Umdenken hin zu Verzicht und Bescheidenheit

Leserbrief vom 15. März 2019 - 16:24

Zum Leserbrief von Doris Knorre "Wir müssen umdenken lernen" vom 12. März.

Zunächst möchte ich Frau Knorre für ihren treffenden Leserbrief danken. Sie spricht mir damit in jedem Punkt aus dem Herzen. "Jedes Wachstum generiert neues Wachstum?", Umwelt und Lebensqualität bleiben damit auf der Strecke. Ein Beispiel ist der so lange geforderte Umbau der Altdorfer Kreuzung und der B 464 - "wer Straßen baut wird Verkehr ernten"- heute ist der Stau morgens genauso lang wie vor dem Umbau, der Verkehr hat weiter zugenommen. Richtig ist auch, dass wir durch den unerträglichen Zubau der letzten Reste Natur durch immer neue Baugebiete und Industrieanlagen das Wertvollste verlieren, nämlich die letzten Reste Natur.

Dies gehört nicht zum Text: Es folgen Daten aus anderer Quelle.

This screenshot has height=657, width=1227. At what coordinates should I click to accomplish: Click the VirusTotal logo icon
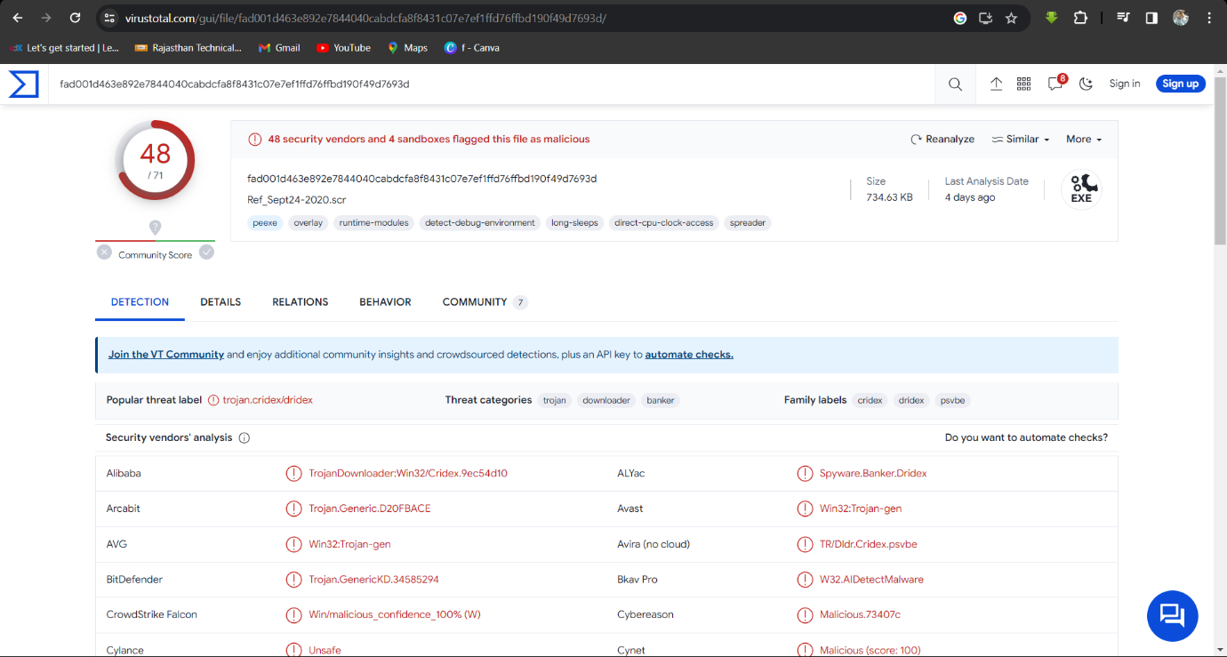point(24,84)
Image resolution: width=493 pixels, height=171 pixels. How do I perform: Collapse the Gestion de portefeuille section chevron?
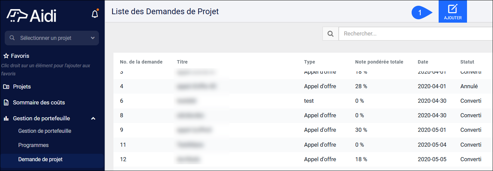(x=93, y=119)
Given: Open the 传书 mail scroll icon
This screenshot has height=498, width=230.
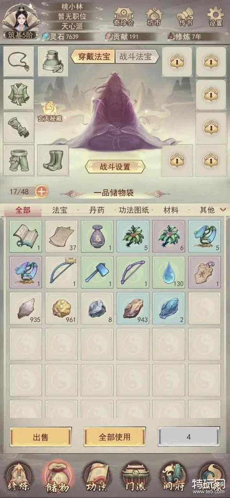Looking at the screenshot, I should point(186,17).
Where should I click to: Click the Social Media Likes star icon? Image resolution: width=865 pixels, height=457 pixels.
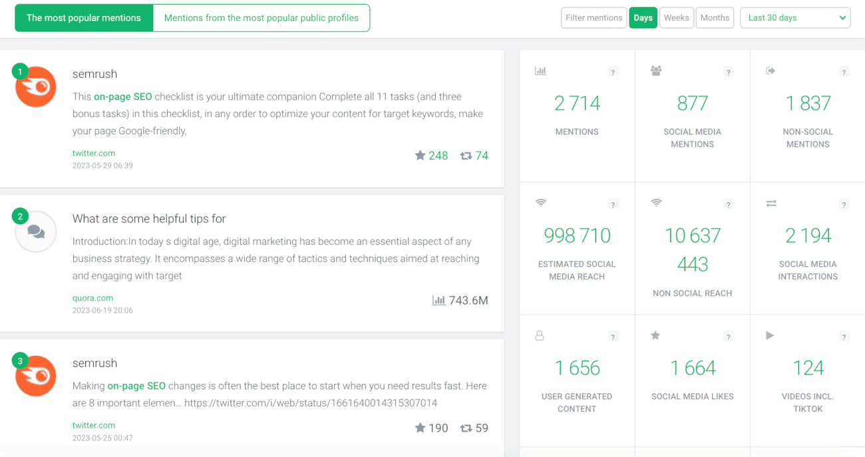pyautogui.click(x=656, y=335)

Nicht immer größere Häuser und mehr Komfort und Reichtum führen dazu, dass wir eine Chance auf eine Zukunft haben, sondern ein schnelles und gründliches Umdenken hin zu Verzicht und Bescheidenheit beim Wohnen, Essen, Reisen, Konsumieren, eigentlich in jeglicher Hinsicht. Da leider weder die Politik aufgrund von Machtinteressen und Lobbyismus noch die Mehrzahl der Menschen aufgrund von Ignoranz, Bequemlichkeit und Egoismus irgendetwas ändern möchte oder auch nur darüber nachdenkt, können wir uns letztlich nur überlegen, wer uns schneller den Garaus macht: der beängstigend schnell fortschreitende Klimawandel mit seinen für uns heute noch gar nicht vorstellbaren und viel zu wenig ernstgenommenen katastrophalen Folgen; Kriege um die letzten Ressourcen und bewohnbaren Gebiete oder Hungersnöte, ausgelöst durch Verschmutzung, Vergiftung und Überdüngung der Böden, unseren unermesslichen Fleischkonsum mit seinen Folgen für Böden, Gewässer, Regenwälder, das Leerfischen der Meere, den Verlust der Artenvielfalt, Dürren und Überschwemmungen.

Frau Knorre ist nicht allein unglücklich darüber - wer nachdenkt und sich informiert, kann zu keinem anderen Schluss kommen.